Complainant filed its Motion to Affirm the Initial Decision on December 8, 1986. In the Motion, Complainant argues that Respondents' appeal was not timely filed and that Respondents did not seek or obtain an extension of time for filing their appeal. Respondents, on the other hand, argue that the Initial Decision and Notice were not received until November 19, l986, and that they did not believe their brief was due until December 4, 1986. They also argue that even if the brief was due on December 2, 1986, a one or two day delay in filing the appeal brief is " de minimis " and should not deprive Respondents of the opportunity to file an appeal. They therefore request that the Motion to Affirm be denied.

Discussion

Respondents' assertion that their brief was timely filed because the Initial Decision was not received until November 19, 1986, is not supported by the record. The certified receipt included in the record reflects that the Initial Decision was received by Respondents' counsel on November 17, 1986. Under the terms of the Notice accompanying the Initial Decision and the Rules of Practice in Proceedings Relative to False Representation and Lottery Orders, 39 C.F.R. 952.25, an appeal may be filed within fifteen days from the date of receipt of an Initial Decision. If an appeal if not filed within the prescribed period, the Notice and Rules provide that the Initial Decision shall become the final Agency decision. Respondents did not file their appeal within the prescribed fifteen day period nor did they seek an extension of the appeal period.

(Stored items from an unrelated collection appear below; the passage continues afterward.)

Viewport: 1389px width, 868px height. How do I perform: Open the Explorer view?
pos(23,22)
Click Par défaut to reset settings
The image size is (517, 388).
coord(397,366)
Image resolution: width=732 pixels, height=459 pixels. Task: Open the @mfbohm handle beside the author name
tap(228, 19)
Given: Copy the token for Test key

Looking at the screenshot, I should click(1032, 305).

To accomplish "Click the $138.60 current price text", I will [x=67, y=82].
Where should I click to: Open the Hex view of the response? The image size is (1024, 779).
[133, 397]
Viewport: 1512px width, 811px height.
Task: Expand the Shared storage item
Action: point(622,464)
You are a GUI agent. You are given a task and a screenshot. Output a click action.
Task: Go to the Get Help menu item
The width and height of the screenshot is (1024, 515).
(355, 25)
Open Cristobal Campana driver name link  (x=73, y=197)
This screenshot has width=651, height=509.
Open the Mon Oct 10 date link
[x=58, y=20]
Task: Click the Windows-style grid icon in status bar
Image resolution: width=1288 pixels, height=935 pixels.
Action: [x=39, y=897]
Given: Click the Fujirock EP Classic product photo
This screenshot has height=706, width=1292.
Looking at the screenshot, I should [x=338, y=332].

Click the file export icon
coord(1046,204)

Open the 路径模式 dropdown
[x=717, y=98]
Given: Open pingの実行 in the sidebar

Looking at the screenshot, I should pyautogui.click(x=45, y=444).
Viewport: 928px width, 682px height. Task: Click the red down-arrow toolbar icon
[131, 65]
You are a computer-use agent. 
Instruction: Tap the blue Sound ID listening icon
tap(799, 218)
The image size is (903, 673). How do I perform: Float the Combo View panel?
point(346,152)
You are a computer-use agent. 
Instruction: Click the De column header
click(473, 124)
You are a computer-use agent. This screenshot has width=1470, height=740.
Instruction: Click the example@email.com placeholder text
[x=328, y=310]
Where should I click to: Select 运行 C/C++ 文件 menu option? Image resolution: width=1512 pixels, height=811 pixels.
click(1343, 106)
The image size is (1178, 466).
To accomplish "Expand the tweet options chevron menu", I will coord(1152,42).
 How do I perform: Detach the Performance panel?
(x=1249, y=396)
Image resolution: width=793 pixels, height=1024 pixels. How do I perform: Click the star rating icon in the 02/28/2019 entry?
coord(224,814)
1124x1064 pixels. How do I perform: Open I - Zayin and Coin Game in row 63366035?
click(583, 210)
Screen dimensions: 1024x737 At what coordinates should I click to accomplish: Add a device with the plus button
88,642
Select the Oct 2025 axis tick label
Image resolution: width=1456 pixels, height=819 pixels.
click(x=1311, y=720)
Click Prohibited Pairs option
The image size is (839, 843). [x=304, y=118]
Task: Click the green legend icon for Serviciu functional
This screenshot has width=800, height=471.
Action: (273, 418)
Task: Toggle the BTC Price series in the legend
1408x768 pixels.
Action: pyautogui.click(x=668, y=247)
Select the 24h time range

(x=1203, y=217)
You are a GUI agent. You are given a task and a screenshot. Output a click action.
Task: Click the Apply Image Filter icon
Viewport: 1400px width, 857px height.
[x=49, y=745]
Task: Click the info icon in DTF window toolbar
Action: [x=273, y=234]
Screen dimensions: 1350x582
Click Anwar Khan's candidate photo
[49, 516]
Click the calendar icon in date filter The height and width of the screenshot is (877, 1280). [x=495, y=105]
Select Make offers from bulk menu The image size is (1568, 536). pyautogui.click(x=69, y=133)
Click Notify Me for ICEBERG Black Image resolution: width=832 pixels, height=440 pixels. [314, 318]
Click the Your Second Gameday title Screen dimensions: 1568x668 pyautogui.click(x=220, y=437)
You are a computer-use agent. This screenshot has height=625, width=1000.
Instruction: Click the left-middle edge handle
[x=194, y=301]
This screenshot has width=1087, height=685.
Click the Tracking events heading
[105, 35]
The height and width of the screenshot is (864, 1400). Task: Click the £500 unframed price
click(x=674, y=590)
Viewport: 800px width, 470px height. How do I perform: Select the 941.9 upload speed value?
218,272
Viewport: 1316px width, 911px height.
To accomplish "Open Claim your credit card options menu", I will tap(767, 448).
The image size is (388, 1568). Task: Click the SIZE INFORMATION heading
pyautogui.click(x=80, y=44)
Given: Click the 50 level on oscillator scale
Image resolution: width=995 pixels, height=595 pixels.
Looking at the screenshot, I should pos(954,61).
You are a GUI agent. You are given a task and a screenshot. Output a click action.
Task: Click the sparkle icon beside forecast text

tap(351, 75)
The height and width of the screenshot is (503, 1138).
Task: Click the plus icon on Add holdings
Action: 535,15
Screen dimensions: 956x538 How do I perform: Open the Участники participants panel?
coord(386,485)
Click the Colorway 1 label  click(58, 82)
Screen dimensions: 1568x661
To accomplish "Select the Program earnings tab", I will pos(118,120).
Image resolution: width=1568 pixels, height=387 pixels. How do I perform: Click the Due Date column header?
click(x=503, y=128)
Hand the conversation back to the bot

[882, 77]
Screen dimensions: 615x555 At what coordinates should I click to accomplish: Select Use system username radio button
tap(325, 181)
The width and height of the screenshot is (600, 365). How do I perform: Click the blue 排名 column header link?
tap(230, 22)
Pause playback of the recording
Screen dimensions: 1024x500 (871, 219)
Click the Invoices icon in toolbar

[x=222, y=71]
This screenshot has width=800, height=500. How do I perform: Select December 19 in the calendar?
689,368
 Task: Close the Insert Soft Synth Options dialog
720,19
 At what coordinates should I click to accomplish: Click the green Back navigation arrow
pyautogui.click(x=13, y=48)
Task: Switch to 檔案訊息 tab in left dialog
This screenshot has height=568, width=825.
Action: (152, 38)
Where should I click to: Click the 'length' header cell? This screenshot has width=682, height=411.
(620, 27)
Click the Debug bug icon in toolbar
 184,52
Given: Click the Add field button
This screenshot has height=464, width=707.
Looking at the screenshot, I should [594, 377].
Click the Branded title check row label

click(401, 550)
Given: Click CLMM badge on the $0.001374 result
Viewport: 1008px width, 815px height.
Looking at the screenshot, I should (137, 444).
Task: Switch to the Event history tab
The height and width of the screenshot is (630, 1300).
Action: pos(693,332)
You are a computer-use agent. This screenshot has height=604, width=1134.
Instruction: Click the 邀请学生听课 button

Moreover, Respondents have not alleged, let alone shown, that good cause exists for their failure to file a timely appeal. Under such circumstances Respondents' appeal was not timely filed. See ViAids Laboratories, Inc. v. United States Postal Service , 464 F. Supp. 976 (S.D.N.Y. l979).

In the absence of a timely appeal or a showing of excusable cause for an untimely filing of an appeal, Respondents are not entitled to have their appeal considered on the merits. Nonetheless, the entire record has been reviewed and it has been concluded that the Initial Decision is correct as a matter of fact and law. A preponderance of the evidence supports the Administrative Law Judge's findings and conclusions that Respondents make the materially false representations alleged in Paragraph 9(a) - (d) and (f) of the Complaint, that Respondents urge and cause participants to make the same materially false representations to third parties, and that Respondents' "Plan B" constitutes a lottery. In reaching this result, the Administra- tive Law Judge properly weighed the qualifications of the expert witnesses, correctly ruled on evidentiary questions, and accurately evaluated the testimony and documentary evidence presented at the hearing. Further, the Administrative Law Judge, relying on appropriate citation of authority, applied the proper standards for determining whether Respondents' promotion constitutes a violation of the false representation and lottery provisions of 39 U.S.C. 3005 and correctly found no violation of Respondents' First Amendment rights. Finally, contrary to Respondents' argument on appeal, their advertising materials promote their circular mailing program, not the sale of a book or other publication covered by 2(b)(2) of the Mail Order Con- sumer Protection Amendments of 1983, 39 U.S.C. 3005(d). Thus, there is no merit to Respondents' exceptions.

Conclusion

For the foregoing reasons the Initial Decision is affirmed and the Orders authorized by 39 U.S.C. 3005 are issued with this decision.